Federal NDP leader Jagmeet Singh wrote a letter to the incoming Governor-General asking them to refuse Trudeau’s request for an early election. He argued that the government still has the confidence of the House of Commons, that Harpers’ fixed election law only allows an election if the government loses the confidence of the House, and that months earlier the House passed a near unanimous vote saying holding an election during a pandemic would be irresponsible.
The NDP is trying to avoid an election, or more accurately avoid the responsibility of the election. But this letter and tactic falls flat, not only on proceduralist grounds but on a real political basis.
Parliamentary proceduralism
Jagmeet Singh has rightly been calling for justice for Indigenous communities, especially since the discoveries of graves of children, and is currently on tour amplifying calls for change. But at the same time, the NDP letter is appealing to an anti-democratic institution, the unelected Governor-General, to delay or avoid a federal election. The Governor-General and the colonial institution they represent, the Monarchy, shouldn’t exist, let alone dictate when an election should be held.
The idea that holding an election during the pandemic is irresponsible at this point holds little water. Vaccination rates are high and several elections have been held provincially. If the federal NDP was serious about this point surely they would have vocally opposed the BC election on public health grounds. They of course didn’t, and instead backed Horgan’s efforts to call that election in the fall.
The entire bid to get the Governor-General to quash the election comes off as weak. Hasn’t the NDP been trying to show Trudeau’s handling of the pandemic has been sub-par? The NDP has spent months painting the Trudeau government as beholden to special interests, not taking serious action on climate change and Indigenous sovereignty. The NDP has rightly criticized the government as being all talk and no walk. The NDP wants to oppose the government and advocate for its issues, but also wants to prevent the government from calling an election. This is incongruous and obvious to electors.
As the letter states, “In the present sitting of the House of Commons, the government has won every confidence vote they have put to the House — including on the speech from the throne and on the budget.” If this is the argument, why not vote Liberal, because a vote for the NDP means supporting the government anyways.
NDP in the polls and in government
The reason why Trudeau wants an election and Singh doesn’t is the current polls–which have the Liberals rising above the Conservatives and the NDP stuck in third place. What’s surprising is how little the situation has changed in the past year, despite a historic pandemic and economic crisis. The Conservatives have tried to harness the crisis to push a hard right-wing agenda, but are falling in the polls as the Liberals rise. But despite the urgent need and widespread calls for change–from climate justice to defunding police, and from migrant justice to paid sick days–the NDP have been stagnant.
On his current tour, Singh said “we can show the example of what we were able to do in a minority…Imagine what a New Democrat government could do.” But we don’t have to imagine, we can look to BC to see what an NDP government has done–which is to continue mega projects that violate Indigenous sovereignty, and delay implementing paid sick days.
Jagmeet Singh is in a bind, calling for climate justice and decent work but having to support the policies of the provincial NDP governments.
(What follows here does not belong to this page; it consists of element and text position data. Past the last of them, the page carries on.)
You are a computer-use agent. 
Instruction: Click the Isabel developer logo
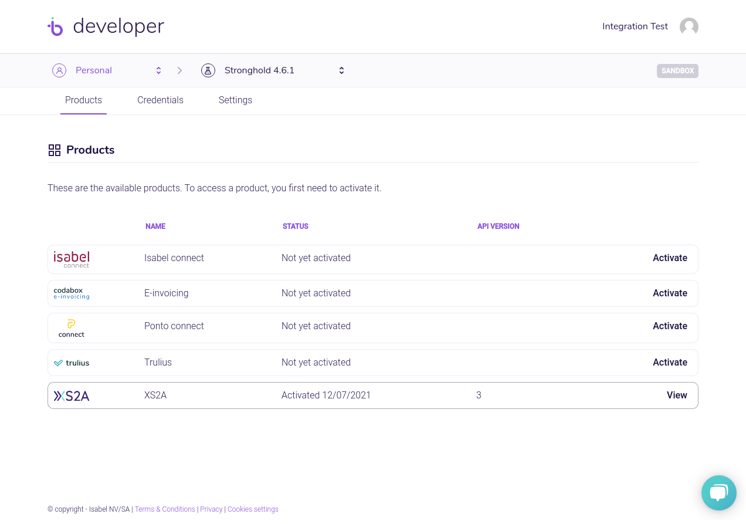coord(106,26)
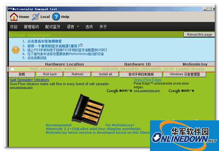Click the Reload this page button
This screenshot has width=219, height=151.
pyautogui.click(x=199, y=34)
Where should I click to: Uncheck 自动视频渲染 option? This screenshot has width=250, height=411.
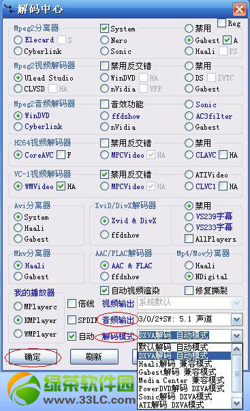tap(104, 290)
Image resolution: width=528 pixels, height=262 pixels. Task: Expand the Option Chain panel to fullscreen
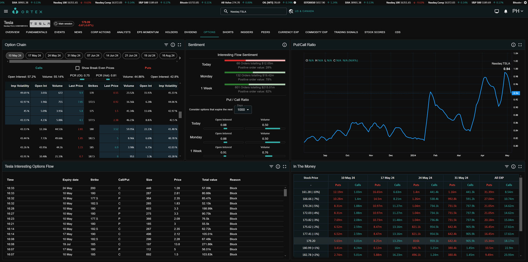180,45
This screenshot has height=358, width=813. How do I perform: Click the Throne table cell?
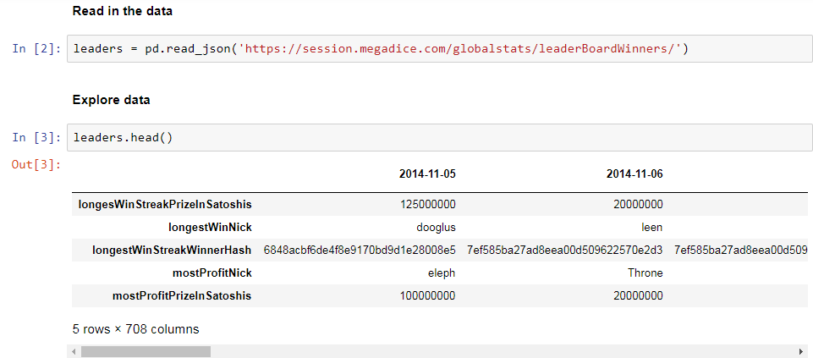645,273
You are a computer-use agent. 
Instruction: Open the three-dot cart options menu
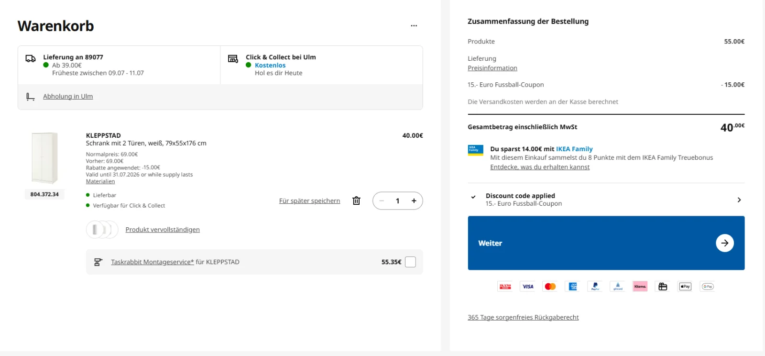point(414,26)
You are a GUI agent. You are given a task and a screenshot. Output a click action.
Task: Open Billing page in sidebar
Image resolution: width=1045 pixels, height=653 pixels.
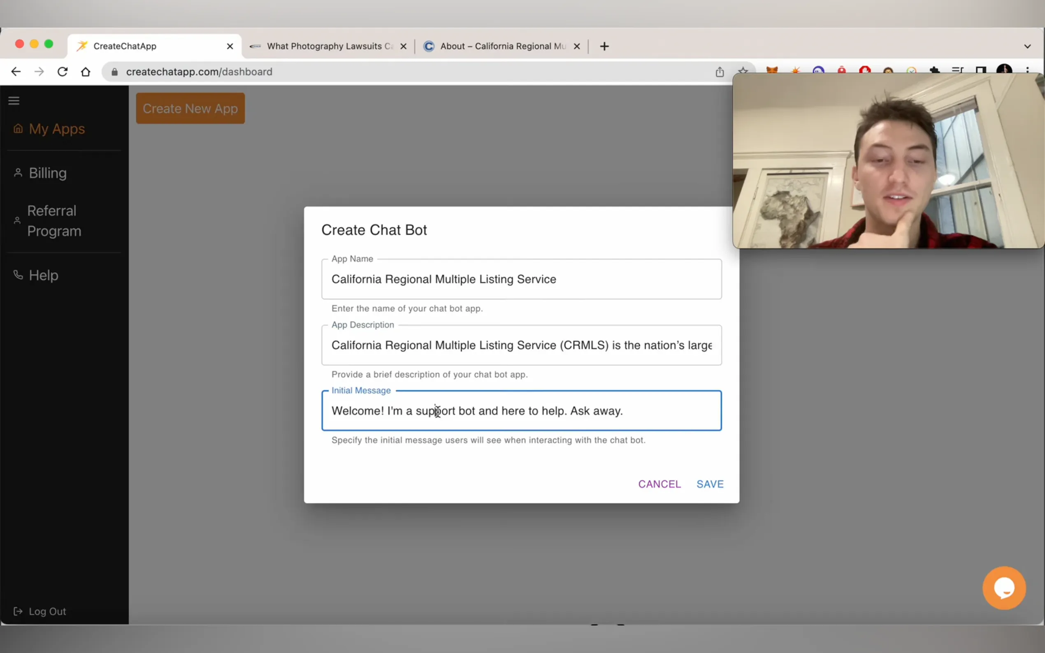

This is the contradiction of social democracy–caught between the hope of improving workers’ lives, and the realities of capitalist institutions like Parliament that smother systemic change.
If the BC NDP had implemented 10 permanent and employer paid sick days in October it would have improved workers’ lives, inspired campaigns across the country, and boosted the federal NDP in the polls. But Horgan refused, leaving Singh to support retroactive federal income supports which the federal NDP claimed “secures paid sick leave for all workers in Canada.” Then all provincial governments, from the BC NDP to the Ontario Conservatives, claimed provincial employer-paid sick days were unnecessary, which made the fight for paid sick days more difficult. Provincial BC governments in power have undermined the polls for the federal NDP, which is now trying to resort to Parliamentary procedure to avoid an election.
Amplify the movements, not the Crown
Obviously this letter to the Governor-General has no hope of working. It is political gamesmanship, to gain publicity and shirk responsibility for the election. This insider proceduralist maneuver turns people off of politics. If you want people to vote for you, present your ideas, fight on your ideas with maximum clarity and maximum verve.
In the lead up to the 2019 UK election, in September and October of that year, there was a cat and mouse game between the Tories, who wanted to hold an election and “Get Brexit Done” and the Labour Party folks in the Remain camp who wanted to delay a general election in order to go through a series of votes to get a no deal Brexit off the table. It failed miserably as Labour seemed confused and weak, peddling ‘a vote Labour, but not just yet’ line, while the Tories had a direct message.
If Trudeau wants an election, rather than saying ‘vote NDP, but not just yet,’ the NDP should say “bring it on” and welcome the opportunity to put their ideas to the people. But these ideas need to break with the status quo and offer real change: defund police and fund housing, cancel pipelines and support Indigenous sovereignty, cancel fighter jets and invest in green jobs, and provide immediate status for all. The election, and the period leading up to it, should be used to amplify the movements not the Crown.